BEGIN Given information

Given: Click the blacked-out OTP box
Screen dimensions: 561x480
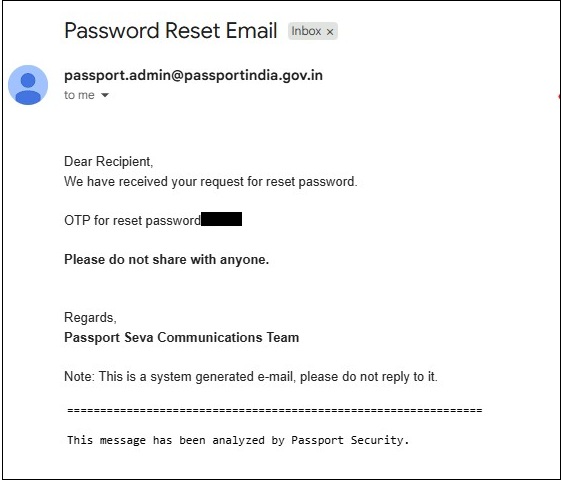Looking at the screenshot, I should point(221,219).
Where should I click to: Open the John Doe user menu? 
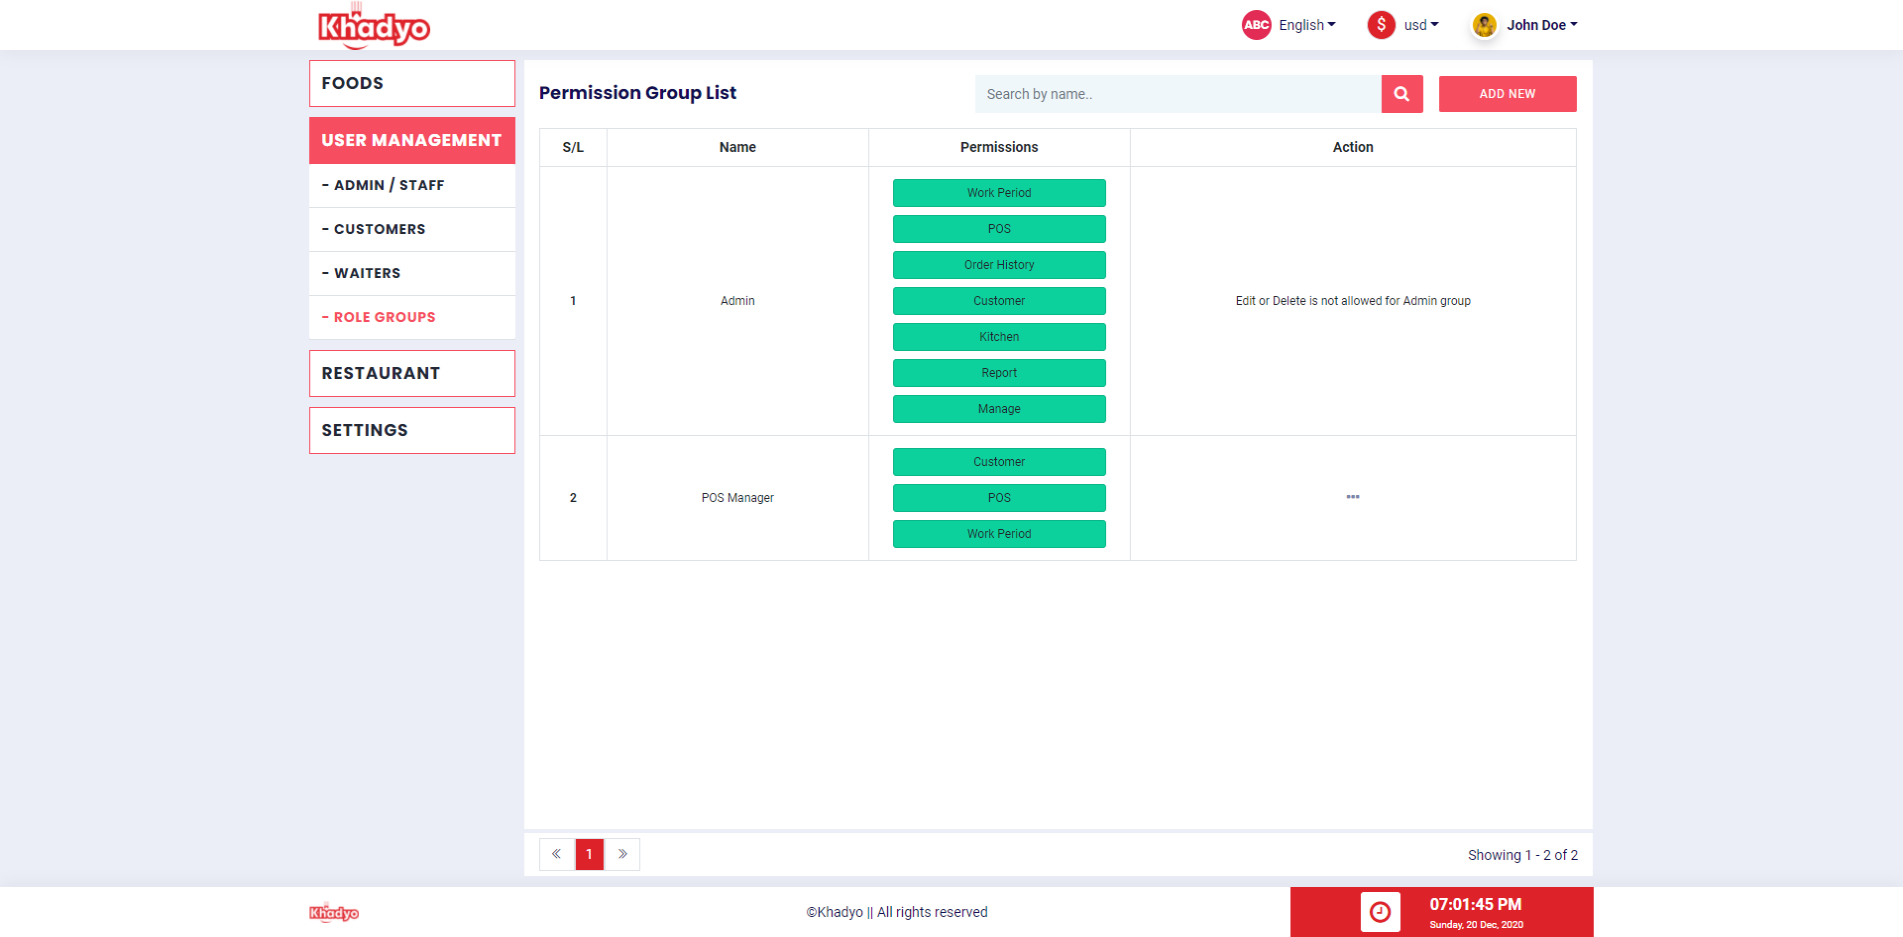tap(1542, 25)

END Given information

When you set down the material above, keep every word exact and include no pictures.

=== Exercise response ===
Given: Click the blacked-out OTP box
Screen dimensions: 561x480
Looking at the screenshot, I should point(221,219).
Where should I click to: Open the John Doe user menu? 
tap(1542, 25)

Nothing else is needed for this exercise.